PROBLEM TO SOLVE: Reproduce the data verbatim from the line with "You are a computer-use agent. Image" to the line with "[x=85, y=27]", both lines included, and output nothing else.

DATA FOR PROCESSING:
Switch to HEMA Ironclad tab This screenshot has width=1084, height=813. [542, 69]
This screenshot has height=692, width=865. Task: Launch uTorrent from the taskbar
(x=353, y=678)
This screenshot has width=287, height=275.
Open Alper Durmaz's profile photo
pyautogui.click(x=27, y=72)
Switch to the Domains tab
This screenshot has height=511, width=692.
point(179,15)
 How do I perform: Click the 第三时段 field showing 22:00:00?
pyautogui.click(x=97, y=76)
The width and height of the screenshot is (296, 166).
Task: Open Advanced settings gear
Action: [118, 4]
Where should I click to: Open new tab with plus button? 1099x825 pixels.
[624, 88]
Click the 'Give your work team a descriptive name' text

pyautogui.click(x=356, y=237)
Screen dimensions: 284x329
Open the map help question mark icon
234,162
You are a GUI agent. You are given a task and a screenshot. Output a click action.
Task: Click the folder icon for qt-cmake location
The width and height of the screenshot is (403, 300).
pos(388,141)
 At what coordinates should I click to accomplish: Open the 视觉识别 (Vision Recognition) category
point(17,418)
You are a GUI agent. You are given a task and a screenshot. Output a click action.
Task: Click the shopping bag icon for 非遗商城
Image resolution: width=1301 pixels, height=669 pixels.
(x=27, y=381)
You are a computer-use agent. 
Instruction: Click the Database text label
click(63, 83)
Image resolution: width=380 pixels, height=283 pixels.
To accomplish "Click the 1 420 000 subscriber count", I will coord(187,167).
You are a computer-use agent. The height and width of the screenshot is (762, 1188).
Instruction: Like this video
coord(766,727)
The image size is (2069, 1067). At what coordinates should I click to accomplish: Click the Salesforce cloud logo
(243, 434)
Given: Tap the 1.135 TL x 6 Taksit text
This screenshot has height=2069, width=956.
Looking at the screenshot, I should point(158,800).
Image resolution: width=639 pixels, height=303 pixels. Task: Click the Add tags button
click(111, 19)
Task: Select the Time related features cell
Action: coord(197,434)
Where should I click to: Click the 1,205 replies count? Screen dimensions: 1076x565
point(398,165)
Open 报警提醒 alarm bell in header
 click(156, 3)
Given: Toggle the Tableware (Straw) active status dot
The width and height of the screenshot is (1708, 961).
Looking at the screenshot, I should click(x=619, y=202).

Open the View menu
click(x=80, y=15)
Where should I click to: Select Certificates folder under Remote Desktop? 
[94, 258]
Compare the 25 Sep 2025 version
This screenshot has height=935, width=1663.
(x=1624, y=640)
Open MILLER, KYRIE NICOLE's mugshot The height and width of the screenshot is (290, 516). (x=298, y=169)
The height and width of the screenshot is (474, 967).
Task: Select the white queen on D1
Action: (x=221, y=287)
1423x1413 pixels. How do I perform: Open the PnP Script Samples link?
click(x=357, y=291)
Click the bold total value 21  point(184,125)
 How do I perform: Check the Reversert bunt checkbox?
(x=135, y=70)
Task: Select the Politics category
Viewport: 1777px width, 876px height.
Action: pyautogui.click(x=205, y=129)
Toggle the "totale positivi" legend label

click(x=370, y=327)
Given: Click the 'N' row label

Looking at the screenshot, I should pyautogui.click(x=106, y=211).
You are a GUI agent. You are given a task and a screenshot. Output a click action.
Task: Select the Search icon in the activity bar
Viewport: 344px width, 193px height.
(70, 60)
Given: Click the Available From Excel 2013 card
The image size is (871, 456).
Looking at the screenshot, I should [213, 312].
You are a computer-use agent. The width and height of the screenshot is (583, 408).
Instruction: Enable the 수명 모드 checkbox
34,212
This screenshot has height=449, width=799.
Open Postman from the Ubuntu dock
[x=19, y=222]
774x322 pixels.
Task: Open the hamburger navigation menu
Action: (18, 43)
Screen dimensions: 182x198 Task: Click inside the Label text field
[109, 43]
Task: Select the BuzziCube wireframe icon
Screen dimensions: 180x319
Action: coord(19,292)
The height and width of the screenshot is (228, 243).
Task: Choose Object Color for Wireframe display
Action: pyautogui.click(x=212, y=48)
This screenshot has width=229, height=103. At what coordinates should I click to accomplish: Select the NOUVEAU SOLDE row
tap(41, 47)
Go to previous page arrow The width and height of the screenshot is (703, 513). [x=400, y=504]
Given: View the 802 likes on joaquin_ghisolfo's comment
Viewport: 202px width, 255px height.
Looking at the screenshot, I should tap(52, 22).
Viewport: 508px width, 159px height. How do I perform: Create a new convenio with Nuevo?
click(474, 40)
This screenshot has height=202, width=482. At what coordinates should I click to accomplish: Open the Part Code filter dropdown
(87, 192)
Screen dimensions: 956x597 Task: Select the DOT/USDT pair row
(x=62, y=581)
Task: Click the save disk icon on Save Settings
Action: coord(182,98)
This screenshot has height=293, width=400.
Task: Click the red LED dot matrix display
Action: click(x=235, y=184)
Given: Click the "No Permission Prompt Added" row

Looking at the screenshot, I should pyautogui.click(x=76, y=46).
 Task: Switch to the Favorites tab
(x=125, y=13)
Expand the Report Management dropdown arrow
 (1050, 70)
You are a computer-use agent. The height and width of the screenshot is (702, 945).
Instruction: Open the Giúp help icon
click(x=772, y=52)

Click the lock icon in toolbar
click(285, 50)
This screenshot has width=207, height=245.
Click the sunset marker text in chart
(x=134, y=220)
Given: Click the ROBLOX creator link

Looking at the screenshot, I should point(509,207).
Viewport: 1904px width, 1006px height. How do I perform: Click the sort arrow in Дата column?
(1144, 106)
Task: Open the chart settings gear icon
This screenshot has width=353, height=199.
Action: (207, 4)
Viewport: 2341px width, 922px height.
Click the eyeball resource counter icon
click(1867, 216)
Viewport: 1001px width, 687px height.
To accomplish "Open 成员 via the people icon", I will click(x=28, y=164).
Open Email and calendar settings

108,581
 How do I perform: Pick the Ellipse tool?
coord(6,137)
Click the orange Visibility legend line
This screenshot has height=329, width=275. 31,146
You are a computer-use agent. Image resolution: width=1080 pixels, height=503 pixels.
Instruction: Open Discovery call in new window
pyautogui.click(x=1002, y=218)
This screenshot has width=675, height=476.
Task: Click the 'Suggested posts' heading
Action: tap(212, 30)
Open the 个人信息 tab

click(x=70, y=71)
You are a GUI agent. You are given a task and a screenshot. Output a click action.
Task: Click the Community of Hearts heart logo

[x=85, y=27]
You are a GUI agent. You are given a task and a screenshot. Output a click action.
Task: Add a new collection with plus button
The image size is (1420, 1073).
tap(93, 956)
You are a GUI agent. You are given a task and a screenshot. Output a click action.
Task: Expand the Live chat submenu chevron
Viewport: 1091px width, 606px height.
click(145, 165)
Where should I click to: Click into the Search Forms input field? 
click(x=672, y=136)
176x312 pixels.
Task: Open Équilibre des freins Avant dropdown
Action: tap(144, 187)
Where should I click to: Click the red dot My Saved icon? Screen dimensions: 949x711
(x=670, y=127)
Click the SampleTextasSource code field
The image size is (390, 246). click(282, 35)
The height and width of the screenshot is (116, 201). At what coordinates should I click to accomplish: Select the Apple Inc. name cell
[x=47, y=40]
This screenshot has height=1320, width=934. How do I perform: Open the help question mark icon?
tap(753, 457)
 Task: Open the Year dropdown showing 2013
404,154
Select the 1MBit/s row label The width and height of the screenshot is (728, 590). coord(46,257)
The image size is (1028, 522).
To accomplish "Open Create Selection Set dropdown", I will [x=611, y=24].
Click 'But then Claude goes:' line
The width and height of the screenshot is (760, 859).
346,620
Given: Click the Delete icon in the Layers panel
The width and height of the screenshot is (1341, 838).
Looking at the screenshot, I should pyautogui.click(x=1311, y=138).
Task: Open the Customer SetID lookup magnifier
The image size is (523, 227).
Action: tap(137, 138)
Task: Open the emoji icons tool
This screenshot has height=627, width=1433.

RESPONSE:
You are a computer-use agent. Image resolution: width=1080 pixels, height=503 pixels.
Instruction: Open Discovery call in new window
pyautogui.click(x=1002, y=218)
This screenshot has width=675, height=476.
Task: Click the 'Suggested posts' heading
Action: tap(212, 30)
Open the 个人信息 tab

click(x=70, y=71)
You are a GUI agent. You are given a task and a screenshot. Output a click action.
Task: Click the Community of Hearts heart logo

[x=85, y=27]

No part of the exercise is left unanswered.